Bilateral agreements set to give overall shape to FATCA
The final shape of Fatca will be determined by bi-lateral agreements arrived at between the US and other countries around the world, as part of a pragmatic decision by the US authorities to make the new rules workable.
This week, the governments of Guernsey, Jersey and the Isle of Man jointly announced their intention to negotiate their own individual agreements with the US authorities over the implementation of the upcoming US Foreign Account Tax Compliance Act (FATCA).
The agreements are expected to be in the form of a bi-lateral agreement with the US, similar to the ‘Model I’ agreement signed between the UK and the US on 12 September 2012.
Guernsey’s Chief Minister, Peter Harwood (pictured), said: “Basing FATCA implementation on an intergovernmental agreement is preferred by the industry in all three Crown Dependencies. We are pleased to confirm our joint intention to follow this approach with the US Government. This announcement provides certainty for our business community as they also prepare for FATCA.
Harwood added: “Entering into this type of arrangement highlights the cooperative approach of the Crown Dependencies to international tax matters, and confirms Guernsey’s commitment to being a well-regulated, internationally co-operative tax transparent jurisdiction. I am particularly pleased that the three Crown Dependencies have worked together and adopted a common position on this issue.”

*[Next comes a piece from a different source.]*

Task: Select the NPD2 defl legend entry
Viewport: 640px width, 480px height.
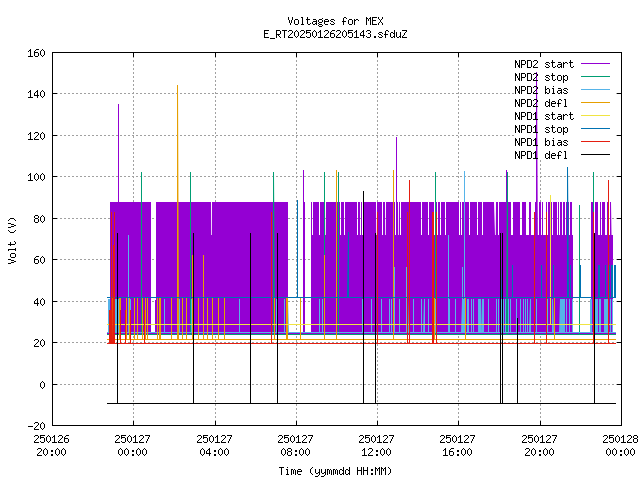Action: pos(541,103)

Fiona Le Poidevin, chief executive of Guernsey Finance, the promotional agency for the island’s finance industry, said: “The financial services industry in Guernsey has been busy getting up to speed with FATCA. This announcement will be very well received by industry because it provides certainty for the future. That said, there is still much work to be done by those firms in preparation for FATCA and we will also have to wait to see the final form of the agreement, which is reached between Guernsey and the US.”
“Certain US taxpayers holding specified foreign financial assets with an aggregate value exceeding $50,000 will report information about those assets on new Form 8938, which must be attached to the taxpayer’s annual income tax return. Higher asset thresholds apply to US taxpayers who file a joint tax return or who reside abroad.”
FATCA requires certain US citizens to disclose overseas holdings of more than $50,000 in value directly to the US Internal Revenue Service, and it requires foreign financial institutions to disclose data to the IRS automatically.
In September, the UK became the first country to finalize a tax information-sharing pact with the United States under FATCA. Under the terms of this agreement, the data is collected and forwarded to the US by the UK authorities, rather than directly to the IRS, as the US legislators had originally stipulated.